回去之前裴朝還特意又逮了一隻,保留一絲活氣讓梁野拎在手裡不準咬死,省的明天再吃變了質。
所以等大力在別墅門口望眼欲穿的等到了傍晚時,終於看見倆人的影子出現。
“隊長……隊長那是梁哥嗎?裴哥旁邊那個是梁哥嗎??!!!”
方樂言被大力咋呼的耳根子疼,他朝著大門方向望,在一群自動散開卻又捨不得走遠的喪屍包圍中,裴朝乾乾淨淨,梁野提著個兔子渾身血了呼啦。
……連衣服帶褲子和鞋,包括臉上頭髮上都是被風乾了的血。
“啊啊啊啊我梁哥!梁哥怎麼成了這個樣!”
把於大力給心疼的夠嗆,這比他想象當中的茹毛飲血還要過分吶??!怎麼跟掉血缸裡打了個滾兒似的……
梁野毫無所覺身上髒,反而覺得血腥味很香。
還獻寶似的把手裡兔子在方樂言面前晃了晃,看了看好像情緒不怎麼好的於大力,抻著自己衣服捱過去讓對方聞。
“香。”
於大力忍著想吐的衝動沒往後躲,但臉上已經戴上了痛苦面具。
“你就你也沒教教他講衛生!”
方樂言看見這個“血人”回來也是被刺激的心頭一哽,實在接受不了他在部隊待過整潔乾淨的梁哥變成這個德行。
面對樂言的質問,裴朝很無辜的歪歪頭。
“我哪會哄孩子。”
然後對嘴角都快撇到下巴邊上的於大力釋出任務。
“秀秀啊,二樓有水。”
“幫梁哥洗個澡換身衣服。”
反正他是不會告訴方樂言,任由梁野搞的這麼髒是揣了點特別的小心思,髒唄,反正有人給他洗。
在旁邊別墅看了看其他人,裴朝才回到家裡,梁野現在是喪屍他沒辦法放心其他人類一起居住,所以只能還委屈委屈住在原來的房間裡。
不是委屈梁野,是委屈他自己容忍房子裡有兩個電燈泡。
於大力當然得跟著,跟個老媽子似的追著梁野讓把髒衣服脫了。
但梁野好像很反感脫了自己身上的“香衣服”,看那打算是要一直帶著那身血待著,甚至還發脾氣對著於大力冷不丁吼一嗓子,把大力愁的都快愁哭了。
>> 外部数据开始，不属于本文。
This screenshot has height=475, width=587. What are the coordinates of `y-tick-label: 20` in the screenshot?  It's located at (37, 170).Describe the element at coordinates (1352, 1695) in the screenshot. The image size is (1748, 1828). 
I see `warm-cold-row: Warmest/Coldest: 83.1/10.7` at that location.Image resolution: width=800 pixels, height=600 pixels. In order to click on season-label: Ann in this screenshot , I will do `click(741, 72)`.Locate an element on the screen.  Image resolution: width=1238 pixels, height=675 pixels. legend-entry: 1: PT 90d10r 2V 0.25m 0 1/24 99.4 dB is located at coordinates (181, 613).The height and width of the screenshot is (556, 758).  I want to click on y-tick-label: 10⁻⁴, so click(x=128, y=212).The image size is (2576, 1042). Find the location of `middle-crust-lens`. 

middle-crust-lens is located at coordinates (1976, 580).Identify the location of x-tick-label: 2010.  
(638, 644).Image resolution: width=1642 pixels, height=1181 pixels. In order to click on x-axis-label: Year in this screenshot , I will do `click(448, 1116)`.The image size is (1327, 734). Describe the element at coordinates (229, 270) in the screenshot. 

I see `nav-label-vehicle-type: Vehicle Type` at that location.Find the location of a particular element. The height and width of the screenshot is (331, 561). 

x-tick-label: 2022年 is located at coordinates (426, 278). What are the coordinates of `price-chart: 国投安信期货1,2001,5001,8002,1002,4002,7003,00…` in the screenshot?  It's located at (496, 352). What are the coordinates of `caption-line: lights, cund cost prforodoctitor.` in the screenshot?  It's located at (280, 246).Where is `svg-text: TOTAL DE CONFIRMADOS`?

方樂言就看著倆人在屋裡追來追去,有點腦瓜疼的對裴朝反問。
“你確定秀兒能照顧的了梁哥?”
裴朝躺在沙發上翹著腿,連視線都沒往倆人那邊瞟。
“能,我相信秀秀。”
於大力好歹最後是找到個法子,就是把梁野拎回來的那隻獵物給偷了,薅起來就奔著二樓跑,果然以為是“搶食”的梁野在後頭嗖嗖嗖的追。
那驚人的速度和爆發力都沒直接走樓梯,而是攀著扶手從旋轉樓梯拐角的地方直接跳到了二樓。
大力剛跑到浴室門口,樓下方樂言就聽見上面傳來“砰!”的一聲砸倒動靜。
他從沙發上站起來想看看怎麼回事,裴朝伸手攔住了提醒道。
“別忘了,浴室門已經被你砸爛了。”
“難道你還想看梁哥洗澡。”
方樂言確實在昨天早晨一激動把門給拍爛了,浴室門幾乎整個都是玻璃的,他也就是那麼輕輕一拍而已,玻璃就碎了滿地。
“但是剛才那動靜好像……秀兒不會被磕暈了吧?”
他站在客廳聽了會兒也沒聽見別的動靜,於大力確實被撲倒在地磕的眼冒金星,手裡攥著的半死不活的兔子也被搶走了。
緩了半天好歹是從地上爬了起來,看著梁野還防備似的蹲在自己兩步之外,抓著兔子嘬了嘬毛髮上滲出的血跡。